# 64483 &64484



## espressofa99

If you have the following operating report:
Operation:	Bilateral L4, L5, S1 selective nerve root block.
OPERATIVE PROCEDURE:
The patient was taken to the operating room.  He was placed in the prone position.  He received IV sedation from the anesthesia department.  Fluoroscopic guidance was utilized to advance the 5 inch 22 gauge spinal needle into the bilateral L4 L5 and L5 S1 and S1 neuroforamen.  Needle placement was confirmed in AP, oblique, and lateral views.  No blood, CSF, or paraesthesias were noted.  Omnipaque 240 and 1 cc was injected at each level, which showed good epidural spread and outlining the exiting nerve root.  No vascular uptake was noted.  Kenalog 10 mg and 1 cc of lidocaine was injected at each level.  The patient tolerated the procedure well.  The patient will follow up in two weeks.

The office coded, 64483-50, 64484-50 x2, 77003-26

does that S1 neuroforamen count as another level to justify the 64484-50 x2?

Thanks for your help!


----------



## dwaldman

64483-50
64484-50
64484-50
Below are 2011 descriptors for lumbar/sacral transforaminal epidural injections which have been revised and effective for dates of service on or after January 1,2011_____________________________________________________________
Injection(s), anesthetic agent and/or steroid, transforaminal epidural, with imaging guidance (fluoroscopy or CT); lumbar or sacral, single level 

Injection(s), anesthetic agent and/or steroid, transforaminal epidural, with imaging guidance (fluoroscopy or CT); lumbar or sacral, each additional level (List separately in addition to code for primary procedure)  
_____________________________________________________________________
Due to the fact "with image guidance" is in the descriptor, 77003 would not be separately reported. The descriptor includes "sacral" and from previous posts I have seen S1 can be separately reported distinct from the L5 foramen and L4 foramen. I would watch quantity 2 with the 50 modifier, Medicare for outpatient hospitals has OCE edit that states quantity one has to be used with modifier 50, on the professional side it can also be difficult for the carrier's claim processing software to think 1 addl level 150%, 1 level addl 150% when it has to broken out from a single line.

Below is the section notes that Ignenix's Encoder pro provides:
________________________________________________________
Section Notes - 64479-64484 Transforaminal Injection - (64479-64484) 
 Transforaminal Injection

INCLUDES: Imaging guidance (fluoroscopy or CT) and contrast injection

EXCLUDES: Epidural or subarachnoid injection (62310-62319)

Nerve destruction (62280-62282, 64600-64681)  
________________________________________________________________


----------



## espressofa99

Thanks for answering!

If the procedure was done in 2010, did the codes 64483 & 64484 include fluoscopy?


----------



## dwaldman

77003 was separately reportable when utilized to perform 64479-64484 prior to January 1, 2011. 

I checked the NCCI edits current verison 17.0 and noticed they decided to make 77003 a column 2 code to column one codes 64479-64480.


----------

• **Extracted data**:
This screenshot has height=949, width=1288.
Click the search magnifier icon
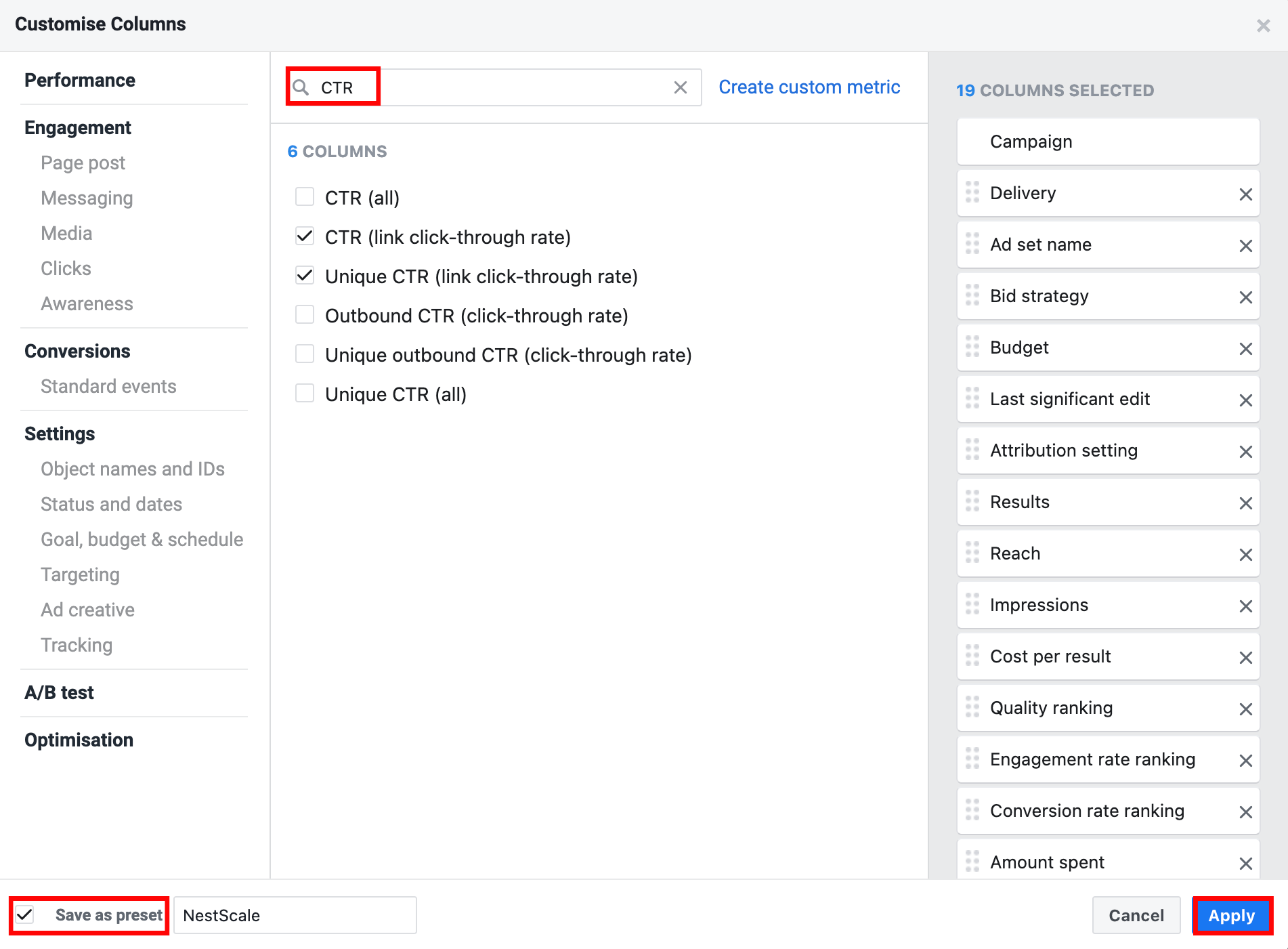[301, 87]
--
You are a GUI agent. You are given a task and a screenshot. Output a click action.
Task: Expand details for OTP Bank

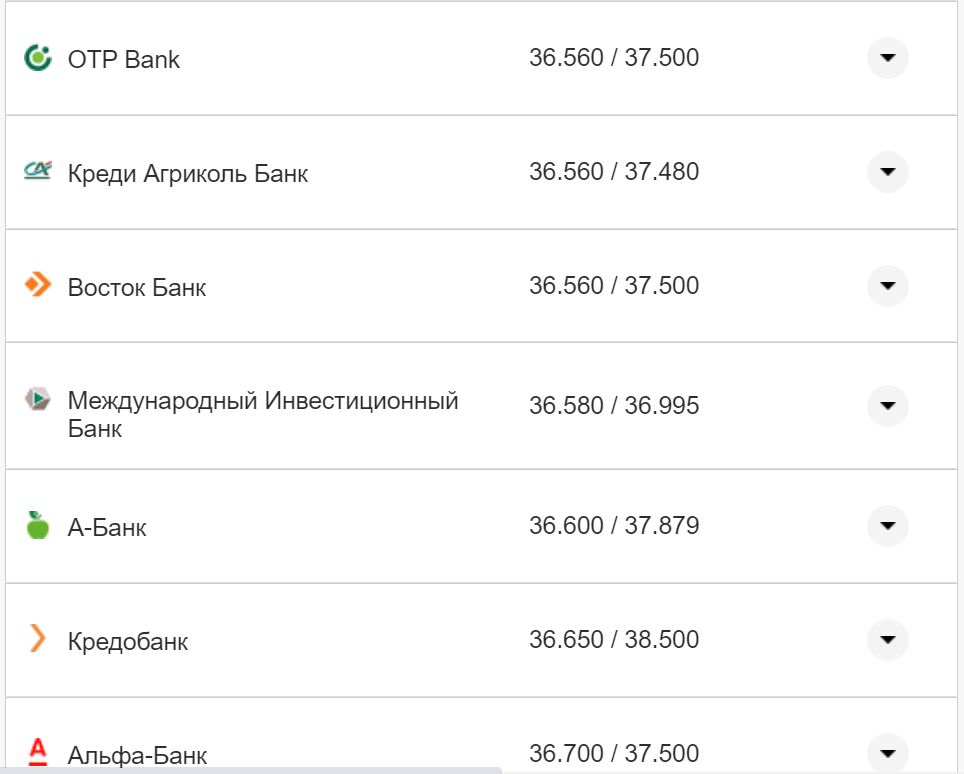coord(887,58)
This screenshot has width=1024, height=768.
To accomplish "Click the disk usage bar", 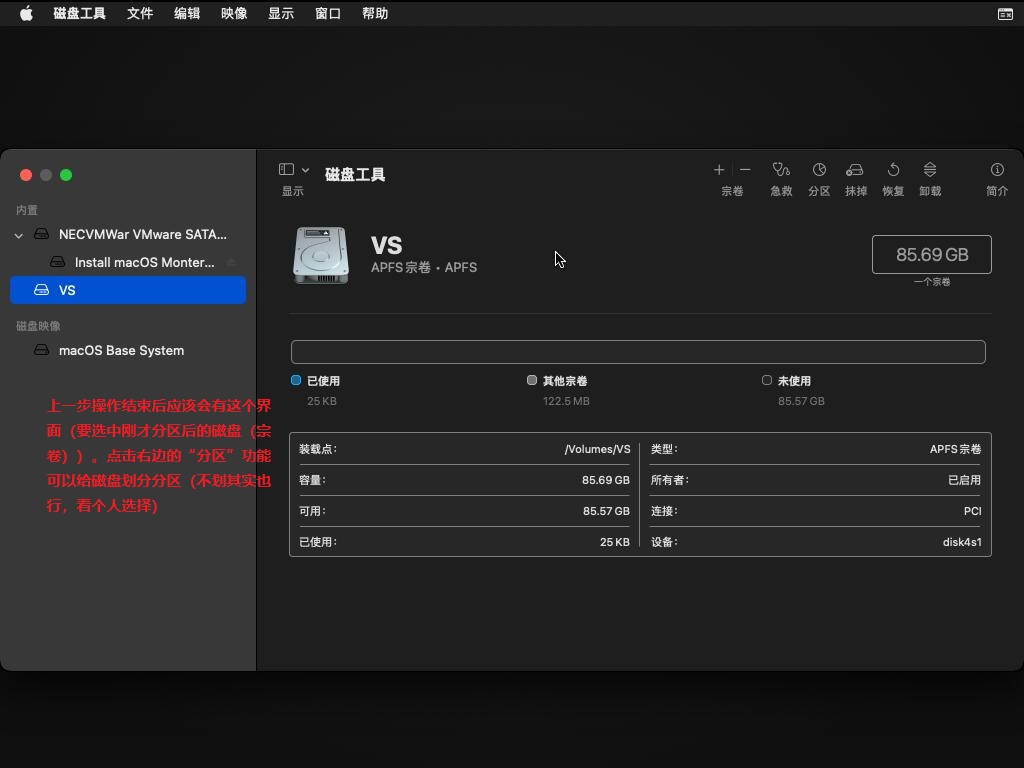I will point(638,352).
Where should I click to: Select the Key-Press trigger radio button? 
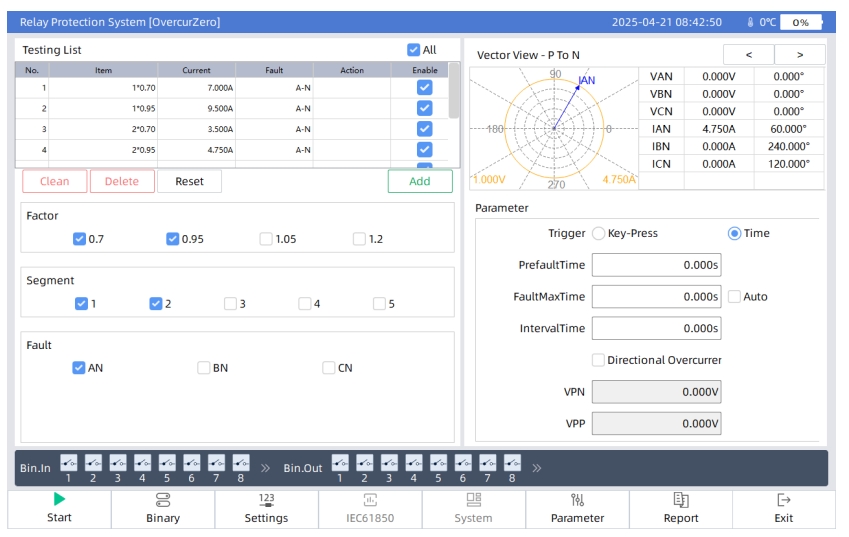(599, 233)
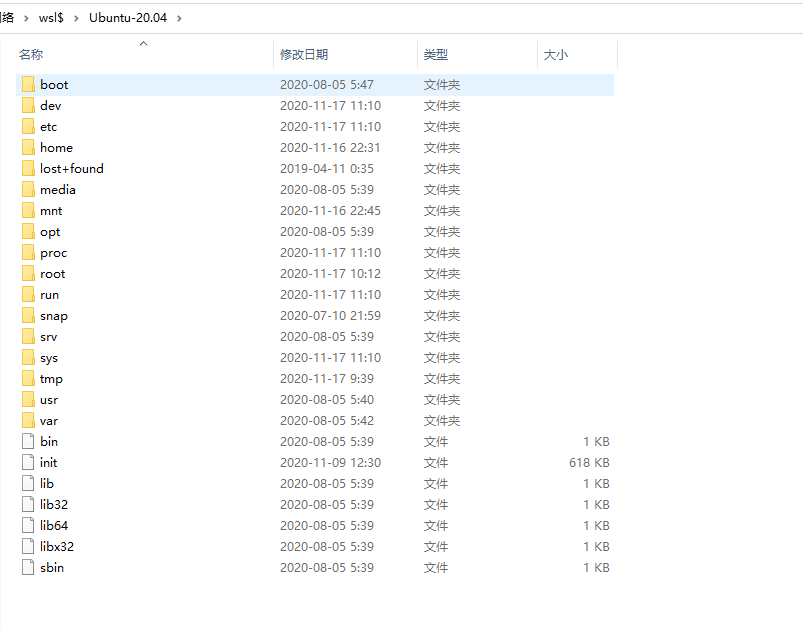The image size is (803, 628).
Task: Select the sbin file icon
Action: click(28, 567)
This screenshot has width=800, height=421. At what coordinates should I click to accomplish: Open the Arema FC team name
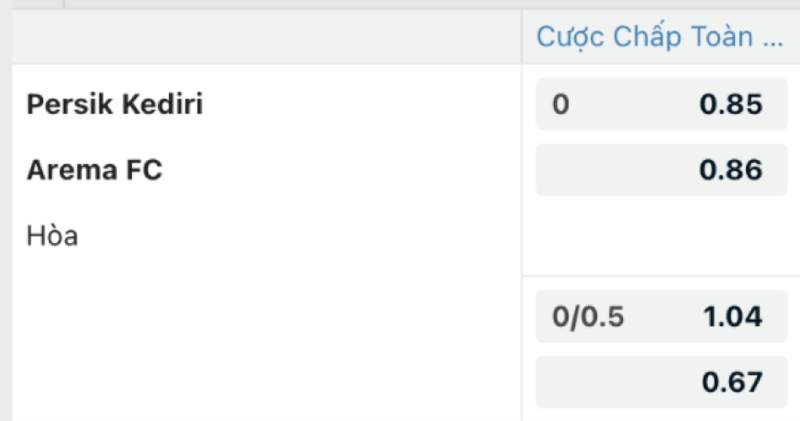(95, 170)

• **Required work**:
a – From the operating report in the forum thread on nerve root block coding, list every finding that the report says was not noted.
b – Copy from the nerve root block coding thread, beginning at the words "INCLUDES: Imaging guidance" and stopping after "destruction (62280-62282, 64600-64681)".

• **Task solutions**:
a –
- Blood
- CSF
- Paraesthesias
- Vascular uptake

b –
INCLUDES: Imaging guidance (fluoroscopy or CT) and contrast injection

EXCLUDES: Epidural or subarachnoid injection (62310-62319)

Nerve destruction (62280-62282, 64600-64681)